Poldo d’Albenas avait avancé, en 1559, qu’il s’agissait d’un Capitole, là où Rulman et le père Colona ne voyaient qu’une basilique construite sous Adrien, appuyant leur affirmation sur un passage obscur d’Ælius Spartianus (IIIe s.). Deyron, en 1653, après Chorier, considérait pour sa part que l’on avait affaire à un prétoire. La majeure partie des auteurs, à partir de la fin du XVIIe siècle, avaient toutefois fini par estimer que le bâtiment était un temple, sans être en mesure de le dater et de l’attribuer. Spon supposait ainsi qu’il était dédié à Jupiter Capitolin ou à Mars, alors que Ménard, dans son tome I, affirmait qu’il s’agissait d’un temple érigé en l’honneur de Plotine par Adrien, peu après sa mort. Peiresc, s’il n’avait rien affirmé pour sa part, restait cependant persuadé, d’après le témoignage de Gassendi, qu’il était possible, à partir des trous de scellement, de révéler les grandes lignes de l’inscription, comme il l’avait fait à Assise à la suite de Giulio Cesare Galeotti.  Faute de disposer d’une copie exacte, il ne put toutefois aller au-delà du vœu pieux.  

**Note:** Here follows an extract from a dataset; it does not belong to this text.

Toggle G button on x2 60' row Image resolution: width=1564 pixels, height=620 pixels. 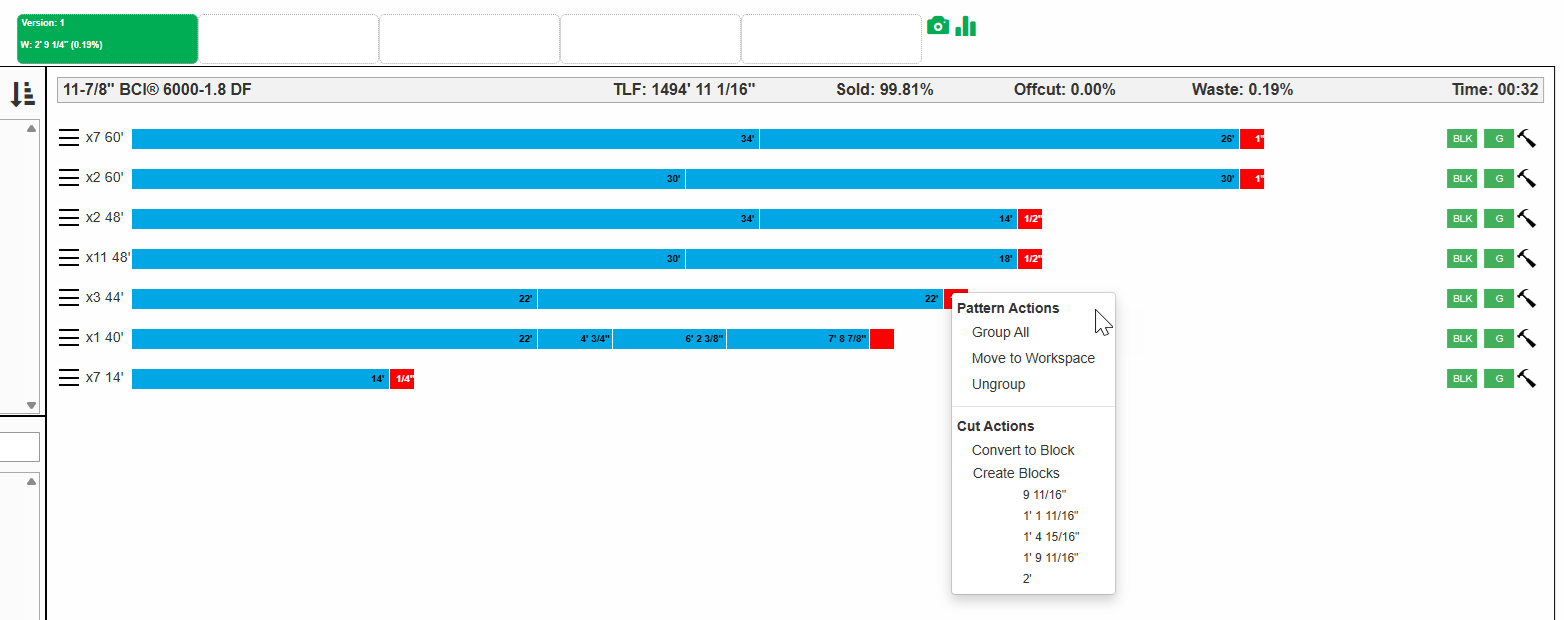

Cette idée fit par la suite son chemin : elle inspira nombre d’antiquaires, parmi lesquels le jeune Séguier. À la fin des années 1720, celui-ci réalisa un premier relevé à distance, en se plaçant face au bâtiment. L’existence de trous non employés, qu’il s’agisse de reprises ou d’une « erreur », sur lesquels il focalisa son attention, le conduisit toutefois dans une impasse. Dans les années 1740, le chevalier de Lorenzi, qui servait dans un régiment italien de passage à Nîmes, ne parvint pas plus à percer les mystères de l’inscription, que Ménard avait aussi essayé de relever, sans plus de résultats. L’abbé Barthélemy, de passage à Nîmes en 1755 alors qu’il se rendait en Italie, tenta également de déchiffrer quelques lettres mais, faute de pouvoir distinguer tous les trous de scellement, et faute de temps, il envisagea, à son retour de Rome, de faire élever un échafaud pour pouvoir poursuivre la besogne, ce qu’il ne put mener à bien. Dans une note de son Mémoire sur les anciens monuments de Rome, lu en 1757 devant l’Académie des Inscriptions et belles-lettres, il indique cependant avoir sollicité son confrère Léon Ménard pour obtenir une copie exacte des trous1.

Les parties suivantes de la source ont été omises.